▶ **EXERCISE AIM**
Copy out the data line by line exactly, from its start to the line bearing "Open the Familiar fijo dropdown", inclusive.

.....

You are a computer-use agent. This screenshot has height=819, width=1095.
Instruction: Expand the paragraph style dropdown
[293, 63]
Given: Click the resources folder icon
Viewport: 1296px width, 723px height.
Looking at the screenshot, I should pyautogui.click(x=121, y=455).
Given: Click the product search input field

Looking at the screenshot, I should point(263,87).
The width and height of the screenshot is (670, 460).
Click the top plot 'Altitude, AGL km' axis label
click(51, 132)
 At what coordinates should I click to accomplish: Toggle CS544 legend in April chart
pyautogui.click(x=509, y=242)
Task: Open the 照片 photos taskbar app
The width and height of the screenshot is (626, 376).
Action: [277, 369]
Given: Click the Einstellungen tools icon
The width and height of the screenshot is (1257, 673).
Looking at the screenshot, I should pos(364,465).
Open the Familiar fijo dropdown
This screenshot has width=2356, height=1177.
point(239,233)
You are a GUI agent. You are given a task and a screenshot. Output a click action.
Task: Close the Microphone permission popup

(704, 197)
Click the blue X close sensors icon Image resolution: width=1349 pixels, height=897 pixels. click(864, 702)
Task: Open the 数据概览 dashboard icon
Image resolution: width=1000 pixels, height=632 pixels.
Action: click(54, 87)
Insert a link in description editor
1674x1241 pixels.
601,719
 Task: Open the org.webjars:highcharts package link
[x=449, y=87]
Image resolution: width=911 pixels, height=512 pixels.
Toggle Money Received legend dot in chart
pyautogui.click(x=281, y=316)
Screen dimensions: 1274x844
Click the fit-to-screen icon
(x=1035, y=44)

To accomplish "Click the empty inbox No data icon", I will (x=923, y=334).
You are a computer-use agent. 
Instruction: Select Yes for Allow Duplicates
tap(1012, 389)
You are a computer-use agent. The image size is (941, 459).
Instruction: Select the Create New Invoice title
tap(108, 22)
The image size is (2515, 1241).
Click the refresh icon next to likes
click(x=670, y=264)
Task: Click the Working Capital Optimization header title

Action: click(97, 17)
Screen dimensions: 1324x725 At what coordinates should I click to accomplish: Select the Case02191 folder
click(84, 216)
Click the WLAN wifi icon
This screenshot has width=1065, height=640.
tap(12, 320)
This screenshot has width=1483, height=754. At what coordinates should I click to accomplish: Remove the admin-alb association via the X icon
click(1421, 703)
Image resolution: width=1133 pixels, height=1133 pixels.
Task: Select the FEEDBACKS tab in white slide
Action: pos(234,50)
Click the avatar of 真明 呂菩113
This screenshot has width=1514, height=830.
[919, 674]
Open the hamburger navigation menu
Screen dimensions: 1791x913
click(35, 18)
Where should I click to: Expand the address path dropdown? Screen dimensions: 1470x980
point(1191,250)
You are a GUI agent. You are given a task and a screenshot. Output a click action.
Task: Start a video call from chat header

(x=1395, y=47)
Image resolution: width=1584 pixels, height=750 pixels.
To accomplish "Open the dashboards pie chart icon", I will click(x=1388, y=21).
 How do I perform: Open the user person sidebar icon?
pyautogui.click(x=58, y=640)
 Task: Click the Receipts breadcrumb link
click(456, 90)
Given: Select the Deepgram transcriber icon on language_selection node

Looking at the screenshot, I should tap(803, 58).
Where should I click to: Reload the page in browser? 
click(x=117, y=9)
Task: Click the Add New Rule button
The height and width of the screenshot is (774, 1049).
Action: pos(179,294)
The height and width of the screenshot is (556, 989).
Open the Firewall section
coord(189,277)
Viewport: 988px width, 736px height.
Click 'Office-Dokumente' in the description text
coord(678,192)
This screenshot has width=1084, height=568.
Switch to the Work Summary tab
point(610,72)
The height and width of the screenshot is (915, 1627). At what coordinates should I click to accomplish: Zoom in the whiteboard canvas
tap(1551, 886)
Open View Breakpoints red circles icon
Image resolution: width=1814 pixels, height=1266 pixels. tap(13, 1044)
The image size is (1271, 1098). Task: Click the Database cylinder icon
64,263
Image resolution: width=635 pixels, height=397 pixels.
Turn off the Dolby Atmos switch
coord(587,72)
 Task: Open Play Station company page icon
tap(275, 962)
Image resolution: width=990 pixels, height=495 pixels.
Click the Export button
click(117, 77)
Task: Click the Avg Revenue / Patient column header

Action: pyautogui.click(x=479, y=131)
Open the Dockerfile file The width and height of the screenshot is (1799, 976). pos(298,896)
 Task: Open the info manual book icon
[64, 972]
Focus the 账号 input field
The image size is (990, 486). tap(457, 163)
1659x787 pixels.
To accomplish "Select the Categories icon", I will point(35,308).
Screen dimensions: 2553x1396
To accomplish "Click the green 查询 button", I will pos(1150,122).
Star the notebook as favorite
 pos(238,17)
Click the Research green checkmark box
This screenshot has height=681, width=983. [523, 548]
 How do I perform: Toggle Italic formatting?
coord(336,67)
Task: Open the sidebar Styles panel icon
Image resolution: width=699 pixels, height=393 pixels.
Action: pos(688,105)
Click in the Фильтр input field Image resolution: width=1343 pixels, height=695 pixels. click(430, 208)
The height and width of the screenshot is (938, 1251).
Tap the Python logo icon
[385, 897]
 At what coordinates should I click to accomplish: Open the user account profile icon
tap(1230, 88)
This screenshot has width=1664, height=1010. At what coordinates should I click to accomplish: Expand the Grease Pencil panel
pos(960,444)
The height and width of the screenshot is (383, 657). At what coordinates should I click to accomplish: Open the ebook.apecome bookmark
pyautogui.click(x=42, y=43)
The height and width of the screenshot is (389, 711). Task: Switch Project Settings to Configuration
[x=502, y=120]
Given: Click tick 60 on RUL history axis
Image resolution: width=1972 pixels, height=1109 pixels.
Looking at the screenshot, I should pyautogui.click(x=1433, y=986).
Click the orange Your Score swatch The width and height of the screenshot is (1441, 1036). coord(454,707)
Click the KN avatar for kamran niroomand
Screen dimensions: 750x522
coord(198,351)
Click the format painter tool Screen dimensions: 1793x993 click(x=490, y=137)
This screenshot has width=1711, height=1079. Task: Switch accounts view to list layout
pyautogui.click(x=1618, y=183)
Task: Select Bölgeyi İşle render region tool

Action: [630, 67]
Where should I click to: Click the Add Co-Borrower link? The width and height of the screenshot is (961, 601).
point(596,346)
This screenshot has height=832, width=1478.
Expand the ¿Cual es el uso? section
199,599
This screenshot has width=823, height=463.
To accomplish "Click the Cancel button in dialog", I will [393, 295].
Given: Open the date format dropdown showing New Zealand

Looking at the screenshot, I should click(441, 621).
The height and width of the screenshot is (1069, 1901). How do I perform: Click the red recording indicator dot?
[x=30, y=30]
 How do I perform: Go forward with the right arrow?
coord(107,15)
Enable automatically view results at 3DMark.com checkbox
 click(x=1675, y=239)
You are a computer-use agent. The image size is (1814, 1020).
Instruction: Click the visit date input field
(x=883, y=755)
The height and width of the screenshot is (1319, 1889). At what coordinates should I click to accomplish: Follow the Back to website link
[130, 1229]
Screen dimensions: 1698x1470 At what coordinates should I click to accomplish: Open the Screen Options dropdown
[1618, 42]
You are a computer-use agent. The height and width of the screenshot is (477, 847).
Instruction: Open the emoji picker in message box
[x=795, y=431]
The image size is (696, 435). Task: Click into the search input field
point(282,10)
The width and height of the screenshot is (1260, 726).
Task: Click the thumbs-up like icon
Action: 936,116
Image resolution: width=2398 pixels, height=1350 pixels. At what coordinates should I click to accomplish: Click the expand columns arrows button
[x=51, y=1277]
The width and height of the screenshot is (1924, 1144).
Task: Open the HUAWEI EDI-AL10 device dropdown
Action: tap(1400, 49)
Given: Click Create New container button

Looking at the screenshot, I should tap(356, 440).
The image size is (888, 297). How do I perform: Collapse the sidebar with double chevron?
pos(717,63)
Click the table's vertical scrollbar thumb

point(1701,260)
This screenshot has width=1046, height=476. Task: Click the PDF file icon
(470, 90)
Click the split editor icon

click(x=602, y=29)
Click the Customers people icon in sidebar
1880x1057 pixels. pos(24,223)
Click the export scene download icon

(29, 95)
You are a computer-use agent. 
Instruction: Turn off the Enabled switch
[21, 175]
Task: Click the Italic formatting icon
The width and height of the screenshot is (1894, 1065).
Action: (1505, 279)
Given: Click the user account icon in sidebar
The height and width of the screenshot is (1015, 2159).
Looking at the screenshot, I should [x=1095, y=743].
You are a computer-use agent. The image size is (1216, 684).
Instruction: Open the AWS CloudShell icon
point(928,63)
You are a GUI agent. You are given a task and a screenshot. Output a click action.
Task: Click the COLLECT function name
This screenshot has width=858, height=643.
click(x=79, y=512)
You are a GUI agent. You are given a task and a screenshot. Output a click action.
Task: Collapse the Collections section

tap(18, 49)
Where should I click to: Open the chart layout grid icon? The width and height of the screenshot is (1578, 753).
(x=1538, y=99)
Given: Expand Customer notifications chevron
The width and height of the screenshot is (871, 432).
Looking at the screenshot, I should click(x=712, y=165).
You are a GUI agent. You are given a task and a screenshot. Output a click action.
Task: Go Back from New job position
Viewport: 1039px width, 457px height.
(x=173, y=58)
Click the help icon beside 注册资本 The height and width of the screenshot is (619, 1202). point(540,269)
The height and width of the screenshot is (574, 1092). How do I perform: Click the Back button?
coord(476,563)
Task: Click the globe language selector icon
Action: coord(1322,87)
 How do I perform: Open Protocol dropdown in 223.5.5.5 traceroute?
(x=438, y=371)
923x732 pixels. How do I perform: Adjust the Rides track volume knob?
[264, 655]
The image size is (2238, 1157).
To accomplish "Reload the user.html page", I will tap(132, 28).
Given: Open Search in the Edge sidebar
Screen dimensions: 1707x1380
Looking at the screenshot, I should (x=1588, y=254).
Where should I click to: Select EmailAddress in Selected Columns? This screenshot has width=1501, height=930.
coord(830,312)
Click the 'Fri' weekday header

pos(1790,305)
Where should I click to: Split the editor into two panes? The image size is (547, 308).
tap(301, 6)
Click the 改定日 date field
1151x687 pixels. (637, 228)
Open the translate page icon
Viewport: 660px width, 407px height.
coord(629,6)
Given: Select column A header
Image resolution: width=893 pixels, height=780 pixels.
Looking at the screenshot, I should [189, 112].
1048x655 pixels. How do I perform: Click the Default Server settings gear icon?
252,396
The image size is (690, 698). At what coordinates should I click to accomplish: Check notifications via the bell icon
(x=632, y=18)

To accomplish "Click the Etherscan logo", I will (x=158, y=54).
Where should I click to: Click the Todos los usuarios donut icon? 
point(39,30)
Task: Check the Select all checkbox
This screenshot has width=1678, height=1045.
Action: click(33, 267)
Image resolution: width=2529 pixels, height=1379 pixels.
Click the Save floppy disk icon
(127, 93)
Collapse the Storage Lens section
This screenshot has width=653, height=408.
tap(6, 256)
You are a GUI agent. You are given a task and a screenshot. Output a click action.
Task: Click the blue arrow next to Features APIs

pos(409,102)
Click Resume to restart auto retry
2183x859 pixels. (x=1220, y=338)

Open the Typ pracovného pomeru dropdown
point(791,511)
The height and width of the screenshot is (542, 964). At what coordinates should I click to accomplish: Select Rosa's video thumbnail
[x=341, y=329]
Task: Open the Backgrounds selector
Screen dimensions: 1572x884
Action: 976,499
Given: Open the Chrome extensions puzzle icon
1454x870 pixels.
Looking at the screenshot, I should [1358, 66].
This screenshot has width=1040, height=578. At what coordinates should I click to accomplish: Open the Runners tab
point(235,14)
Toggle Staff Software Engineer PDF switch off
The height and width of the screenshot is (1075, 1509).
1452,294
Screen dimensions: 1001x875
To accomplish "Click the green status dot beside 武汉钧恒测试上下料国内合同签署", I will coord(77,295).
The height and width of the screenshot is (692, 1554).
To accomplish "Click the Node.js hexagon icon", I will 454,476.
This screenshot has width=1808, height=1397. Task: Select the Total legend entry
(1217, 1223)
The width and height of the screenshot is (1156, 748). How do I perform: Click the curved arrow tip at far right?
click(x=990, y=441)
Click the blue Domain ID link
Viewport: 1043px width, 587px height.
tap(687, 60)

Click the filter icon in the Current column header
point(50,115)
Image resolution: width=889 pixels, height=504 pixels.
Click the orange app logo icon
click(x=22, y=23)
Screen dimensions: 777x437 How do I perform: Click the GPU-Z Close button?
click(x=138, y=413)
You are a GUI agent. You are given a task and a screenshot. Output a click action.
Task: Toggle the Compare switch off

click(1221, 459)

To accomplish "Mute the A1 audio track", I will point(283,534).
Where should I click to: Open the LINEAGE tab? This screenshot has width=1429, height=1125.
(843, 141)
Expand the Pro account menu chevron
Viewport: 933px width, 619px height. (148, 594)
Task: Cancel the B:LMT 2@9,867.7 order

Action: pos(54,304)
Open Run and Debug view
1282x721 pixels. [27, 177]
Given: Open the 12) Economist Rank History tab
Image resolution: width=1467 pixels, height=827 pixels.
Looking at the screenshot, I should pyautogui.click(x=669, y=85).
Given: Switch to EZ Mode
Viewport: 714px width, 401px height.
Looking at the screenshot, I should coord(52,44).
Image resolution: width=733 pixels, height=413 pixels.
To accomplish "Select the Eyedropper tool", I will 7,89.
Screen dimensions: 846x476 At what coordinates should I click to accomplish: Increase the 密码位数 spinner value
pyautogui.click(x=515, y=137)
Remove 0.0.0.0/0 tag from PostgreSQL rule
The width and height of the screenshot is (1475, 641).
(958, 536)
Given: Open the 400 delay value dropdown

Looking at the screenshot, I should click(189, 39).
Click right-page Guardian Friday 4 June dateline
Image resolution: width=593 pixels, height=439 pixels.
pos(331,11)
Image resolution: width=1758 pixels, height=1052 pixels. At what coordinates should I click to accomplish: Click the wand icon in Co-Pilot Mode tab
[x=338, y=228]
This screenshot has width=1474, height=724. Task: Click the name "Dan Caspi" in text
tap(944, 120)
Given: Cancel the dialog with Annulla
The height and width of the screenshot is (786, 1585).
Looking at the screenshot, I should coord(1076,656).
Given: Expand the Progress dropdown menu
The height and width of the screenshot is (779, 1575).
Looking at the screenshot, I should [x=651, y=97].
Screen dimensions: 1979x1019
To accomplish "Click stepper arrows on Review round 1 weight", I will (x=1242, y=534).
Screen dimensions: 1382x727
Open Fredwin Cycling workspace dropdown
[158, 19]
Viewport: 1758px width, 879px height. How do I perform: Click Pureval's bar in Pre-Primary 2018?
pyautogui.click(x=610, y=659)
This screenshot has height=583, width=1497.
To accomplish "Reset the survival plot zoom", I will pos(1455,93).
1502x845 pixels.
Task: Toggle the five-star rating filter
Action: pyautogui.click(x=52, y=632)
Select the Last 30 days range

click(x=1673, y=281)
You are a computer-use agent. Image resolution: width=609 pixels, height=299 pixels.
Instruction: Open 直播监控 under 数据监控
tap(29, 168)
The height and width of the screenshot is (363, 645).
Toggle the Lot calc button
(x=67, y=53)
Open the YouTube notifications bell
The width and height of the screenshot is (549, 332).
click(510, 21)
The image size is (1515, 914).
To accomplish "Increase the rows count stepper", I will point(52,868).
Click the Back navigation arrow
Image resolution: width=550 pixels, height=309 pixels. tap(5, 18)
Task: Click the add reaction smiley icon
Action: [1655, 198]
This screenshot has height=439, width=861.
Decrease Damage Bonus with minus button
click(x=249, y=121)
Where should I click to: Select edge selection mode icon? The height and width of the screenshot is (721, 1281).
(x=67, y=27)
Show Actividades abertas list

.....

▶ **WRITTEN SOLUTION**
You are a computer-use agent. This screenshot has height=819, width=1095.
Instruction: Expand the paragraph style dropdown
[293, 63]
Given: Click the resources folder icon
Viewport: 1296px width, 723px height.
Looking at the screenshot, I should pyautogui.click(x=121, y=455).
Given: Click the product search input field

Looking at the screenshot, I should point(263,87).
The width and height of the screenshot is (670, 460).
Click the top plot 'Altitude, AGL km' axis label
click(51, 132)
 At what coordinates should I click to accomplish: Toggle CS544 legend in April chart
pyautogui.click(x=509, y=242)
Task: Open the 照片 photos taskbar app
The width and height of the screenshot is (626, 376).
Action: [277, 369]
Given: Click the Einstellungen tools icon
The width and height of the screenshot is (1257, 673).
Looking at the screenshot, I should pos(364,465).
Open the Familiar fijo dropdown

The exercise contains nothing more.